[Opening PASSAGE PROVIDED section]

PMQs: Starmer blames Northern Ireland deal delay on Sunak’s weakness as leader

Katie Neame
© UK Parliament/Jessica Taylor

Rishi Sunak’s failure so far to bring forward a new deal on the Northern Ireland protocol gave Keir Starmer an opportunity at today’s Prime Minister’s Questions to stoke tensions within the Conservative Party around the post-Brexit trading arrangement. Sources told the Guardian this week that there was “a lot of fear of a sell-out” at a European Research group meeting on Monday. Home Secretary and former ERG chair Suella Braverman has urged the Prime Minister not to abandon Boris Johnson’s controversial legislation to allow the government to unilaterally override the protocol, which is understood to be part of the deal package currently being discussed.

Starmer gave Sunak a number of opportunities to distance himself from the approach of his predecessor. The Labour leader asked Sunak if he agreed that the protocol had been “poorly implemented”, declaring that Johnson’s claim during his time as Prime Minister that there would “no barriers of any kind” was “absolute nonsense”. The Labour leader said: “In the interest of restoring that trust, will he confirm that to avoid a hard border on the island of Ireland, the deal he’s negotiating is going to see Northern Ireland continue to follow some EU law?”

Sunak’s response – accusing Starmer of “jumping ahead” on the contents of a deal that the Prime Minister had reportedly been planning to announce on Tuesday – allowed the Labour leader to point to Sunak’s handling of negotiations as further evidence of his weakness as Tory Party leader. Starmer argued that the “irreconciliables” on the Conservative benches “are going to twig” and “come after him” about the extent of alignment with the EU allowed in the new deal, declaring that the Prime Minister was “pulling the wool” over his backbenchers’ eyes. He stressed the repercussions of this approach not just for the Tory Party but for the country, telling MPs: “It’s the same old story. The country has to wait while he plucks up the courage to take on the malcontents, the reckless, the wreckers on his own benches.”

As he did when Sunak was facing a backbench rebellion over his housing policy, Starmer sought to embarrass the Prime Minister by offering Labour’s support to get any new deal over the line, telling MPs: “We will put country before party.” Sunak’s claim that he would be “resolute in fighting for what is best for Northern Ireland and the United Kingdom” was undermined by his flippant response about Starmer “jumping head” on the extent of EU alignment allowed in the deal, which suggested that Sunak is more concerned about how his plan will be received by his backbenches than he is letting on. In this context, the Labour leader’s final question – “Why doesn’t he just get on with it?” – was simple and effective, inviting the people of Northern Ireland, who have faced months of political turmoil as a result of the tensions around the protocol, to wonder how far Sunak is prioritising Tory Party unity over their country’s political and economic stability.

[Closing PASSAGE PROVIDED section]
[Opening DATA EXTRACT section]

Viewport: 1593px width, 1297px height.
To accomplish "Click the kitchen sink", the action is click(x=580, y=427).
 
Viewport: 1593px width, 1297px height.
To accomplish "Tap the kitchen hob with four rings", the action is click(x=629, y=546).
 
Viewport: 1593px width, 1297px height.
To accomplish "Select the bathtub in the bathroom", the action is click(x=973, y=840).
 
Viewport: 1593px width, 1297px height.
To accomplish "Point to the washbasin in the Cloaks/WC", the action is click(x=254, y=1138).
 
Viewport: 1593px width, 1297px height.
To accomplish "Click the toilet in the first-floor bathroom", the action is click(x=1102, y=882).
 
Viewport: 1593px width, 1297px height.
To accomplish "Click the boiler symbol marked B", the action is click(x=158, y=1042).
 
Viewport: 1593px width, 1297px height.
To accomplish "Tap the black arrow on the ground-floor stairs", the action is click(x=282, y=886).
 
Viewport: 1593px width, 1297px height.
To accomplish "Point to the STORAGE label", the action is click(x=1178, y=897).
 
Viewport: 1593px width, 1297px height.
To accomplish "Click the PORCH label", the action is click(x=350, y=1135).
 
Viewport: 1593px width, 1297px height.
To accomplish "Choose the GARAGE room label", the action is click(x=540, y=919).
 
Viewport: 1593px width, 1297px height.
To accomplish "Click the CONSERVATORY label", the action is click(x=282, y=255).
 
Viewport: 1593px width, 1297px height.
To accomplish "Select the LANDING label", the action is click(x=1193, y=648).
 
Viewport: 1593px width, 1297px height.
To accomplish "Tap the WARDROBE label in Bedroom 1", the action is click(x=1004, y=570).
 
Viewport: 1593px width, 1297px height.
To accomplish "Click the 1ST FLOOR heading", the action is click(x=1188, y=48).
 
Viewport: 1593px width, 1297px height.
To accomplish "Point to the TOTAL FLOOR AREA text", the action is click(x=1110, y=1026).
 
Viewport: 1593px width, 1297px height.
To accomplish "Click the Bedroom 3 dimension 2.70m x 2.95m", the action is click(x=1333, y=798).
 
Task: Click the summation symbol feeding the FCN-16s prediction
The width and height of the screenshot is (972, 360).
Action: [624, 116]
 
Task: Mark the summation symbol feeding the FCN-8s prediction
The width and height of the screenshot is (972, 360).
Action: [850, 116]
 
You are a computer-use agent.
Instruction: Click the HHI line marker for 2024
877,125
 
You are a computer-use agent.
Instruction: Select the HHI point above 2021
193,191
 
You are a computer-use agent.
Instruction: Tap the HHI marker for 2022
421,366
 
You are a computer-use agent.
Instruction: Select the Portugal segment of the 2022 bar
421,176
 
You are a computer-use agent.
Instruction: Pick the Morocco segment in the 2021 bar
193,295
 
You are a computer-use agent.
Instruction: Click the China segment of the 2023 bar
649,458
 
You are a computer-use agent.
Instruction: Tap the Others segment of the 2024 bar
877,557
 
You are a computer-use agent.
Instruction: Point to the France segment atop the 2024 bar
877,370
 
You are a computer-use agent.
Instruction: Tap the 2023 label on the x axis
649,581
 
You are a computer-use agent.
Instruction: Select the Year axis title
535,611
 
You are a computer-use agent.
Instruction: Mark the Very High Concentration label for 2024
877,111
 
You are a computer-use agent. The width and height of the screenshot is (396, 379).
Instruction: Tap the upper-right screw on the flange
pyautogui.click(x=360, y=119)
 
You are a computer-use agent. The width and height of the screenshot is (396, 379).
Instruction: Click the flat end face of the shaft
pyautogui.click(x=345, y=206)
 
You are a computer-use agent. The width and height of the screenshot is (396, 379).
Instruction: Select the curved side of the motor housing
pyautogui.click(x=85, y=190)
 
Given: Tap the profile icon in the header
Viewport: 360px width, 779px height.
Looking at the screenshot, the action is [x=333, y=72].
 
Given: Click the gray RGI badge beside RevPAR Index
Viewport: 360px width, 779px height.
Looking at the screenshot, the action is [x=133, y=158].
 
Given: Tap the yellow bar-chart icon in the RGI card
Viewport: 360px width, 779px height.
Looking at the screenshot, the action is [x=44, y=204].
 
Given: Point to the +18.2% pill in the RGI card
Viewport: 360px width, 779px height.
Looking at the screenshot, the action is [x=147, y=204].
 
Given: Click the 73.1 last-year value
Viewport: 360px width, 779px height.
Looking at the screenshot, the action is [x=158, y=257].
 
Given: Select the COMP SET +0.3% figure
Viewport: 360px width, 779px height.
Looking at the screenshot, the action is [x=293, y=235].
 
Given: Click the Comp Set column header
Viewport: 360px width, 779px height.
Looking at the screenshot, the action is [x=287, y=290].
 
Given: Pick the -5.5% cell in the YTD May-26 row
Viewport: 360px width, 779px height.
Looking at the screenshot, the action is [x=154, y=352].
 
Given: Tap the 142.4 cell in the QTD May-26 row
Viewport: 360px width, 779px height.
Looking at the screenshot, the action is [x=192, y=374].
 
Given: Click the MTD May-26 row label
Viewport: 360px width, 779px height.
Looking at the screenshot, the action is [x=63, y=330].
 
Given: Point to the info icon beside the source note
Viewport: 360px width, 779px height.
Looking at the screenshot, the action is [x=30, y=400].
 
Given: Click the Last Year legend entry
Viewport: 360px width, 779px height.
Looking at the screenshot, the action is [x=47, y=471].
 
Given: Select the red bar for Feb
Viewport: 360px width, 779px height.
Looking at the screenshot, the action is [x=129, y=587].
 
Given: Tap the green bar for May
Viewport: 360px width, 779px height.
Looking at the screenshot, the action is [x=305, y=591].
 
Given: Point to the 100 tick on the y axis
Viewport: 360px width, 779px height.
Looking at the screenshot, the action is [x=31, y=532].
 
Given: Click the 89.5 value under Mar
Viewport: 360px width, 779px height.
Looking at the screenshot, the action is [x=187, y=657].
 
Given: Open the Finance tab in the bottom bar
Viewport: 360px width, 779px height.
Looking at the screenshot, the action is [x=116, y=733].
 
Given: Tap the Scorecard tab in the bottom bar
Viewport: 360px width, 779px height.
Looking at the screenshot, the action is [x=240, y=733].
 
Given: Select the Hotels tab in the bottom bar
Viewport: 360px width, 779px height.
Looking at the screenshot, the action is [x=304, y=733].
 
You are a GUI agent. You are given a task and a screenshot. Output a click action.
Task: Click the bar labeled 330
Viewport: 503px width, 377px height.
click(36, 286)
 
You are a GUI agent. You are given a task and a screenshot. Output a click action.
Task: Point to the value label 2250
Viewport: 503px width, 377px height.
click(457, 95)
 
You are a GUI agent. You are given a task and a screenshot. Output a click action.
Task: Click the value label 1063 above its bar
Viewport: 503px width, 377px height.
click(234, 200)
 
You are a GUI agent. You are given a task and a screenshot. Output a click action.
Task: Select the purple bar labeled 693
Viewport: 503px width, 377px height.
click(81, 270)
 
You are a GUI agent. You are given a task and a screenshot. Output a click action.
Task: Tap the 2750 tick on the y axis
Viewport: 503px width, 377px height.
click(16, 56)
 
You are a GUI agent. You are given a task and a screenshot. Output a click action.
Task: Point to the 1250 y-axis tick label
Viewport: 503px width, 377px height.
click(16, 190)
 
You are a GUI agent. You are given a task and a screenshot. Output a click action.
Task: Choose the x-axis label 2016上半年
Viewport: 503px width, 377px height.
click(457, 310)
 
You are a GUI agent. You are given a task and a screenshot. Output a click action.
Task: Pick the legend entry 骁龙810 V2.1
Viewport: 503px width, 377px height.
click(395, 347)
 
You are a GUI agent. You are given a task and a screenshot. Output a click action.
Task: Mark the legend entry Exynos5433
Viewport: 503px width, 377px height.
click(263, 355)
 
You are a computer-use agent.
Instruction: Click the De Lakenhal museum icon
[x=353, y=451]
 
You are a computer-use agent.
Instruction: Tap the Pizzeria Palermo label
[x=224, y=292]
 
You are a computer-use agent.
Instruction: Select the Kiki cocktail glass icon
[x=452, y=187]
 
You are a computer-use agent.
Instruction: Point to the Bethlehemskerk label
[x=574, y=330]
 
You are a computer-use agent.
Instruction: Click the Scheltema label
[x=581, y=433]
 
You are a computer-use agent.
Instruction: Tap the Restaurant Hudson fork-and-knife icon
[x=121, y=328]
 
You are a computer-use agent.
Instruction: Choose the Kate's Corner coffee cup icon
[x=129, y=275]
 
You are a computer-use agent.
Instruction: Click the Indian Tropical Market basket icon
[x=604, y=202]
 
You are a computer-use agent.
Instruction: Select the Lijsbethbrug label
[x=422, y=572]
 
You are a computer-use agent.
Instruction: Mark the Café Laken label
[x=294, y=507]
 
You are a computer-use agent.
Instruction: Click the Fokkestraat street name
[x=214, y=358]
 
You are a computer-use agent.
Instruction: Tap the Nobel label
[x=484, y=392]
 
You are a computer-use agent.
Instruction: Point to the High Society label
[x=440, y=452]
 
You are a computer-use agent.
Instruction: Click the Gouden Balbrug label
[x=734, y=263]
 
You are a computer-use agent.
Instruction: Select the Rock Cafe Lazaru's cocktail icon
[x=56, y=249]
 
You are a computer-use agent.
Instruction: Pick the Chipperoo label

[Closing DATA EXTRACT section]

**APPLY WHAT YOU READ**
1/ For each statement about the article on Prime Minister's Questions, answer yes or no and quote the words of the article that decide it. (a) Suella Braverman once chaired the European Research Group. (b) Starmer said Labour would oppose any new Northern Ireland deal. (c) Sunak had reportedly planned to announce the deal on Tuesday.
2/ Copy the words of the article on Prime Minister's Questions from "Katie Neame" to "currently being discussed.".

**ANSWERS FOR EACH ITEM**
1/
(a) Yes: "Home Secretary and former ERG chair Suella Braverman"
(b) No: "offering Labour’s support to get any new deal over the line"
(c) Yes: "a deal that the Prime Minister had reportedly been planning to announce on Tuesday"

2/
Katie Neame
© UK Parliament/Jessica Taylor

Rishi Sunak’s failure so far to bring forward a new deal on the Northern Ireland protocol gave Keir Starmer an opportunity at today’s Prime Minister’s Questions to stoke tensions within the Conservative Party around the post-Brexit trading arrangement. Sources told the Guardian this week that there was “a lot of fear of a sell-out” at a European Research group meeting on Monday. Home Secretary and former ERG chair Suella Braverman has urged the Prime Minister not to abandon Boris Johnson’s controversial legislation to allow the government to unilaterally override the protocol, which is understood to be part of the deal package currently being discussed.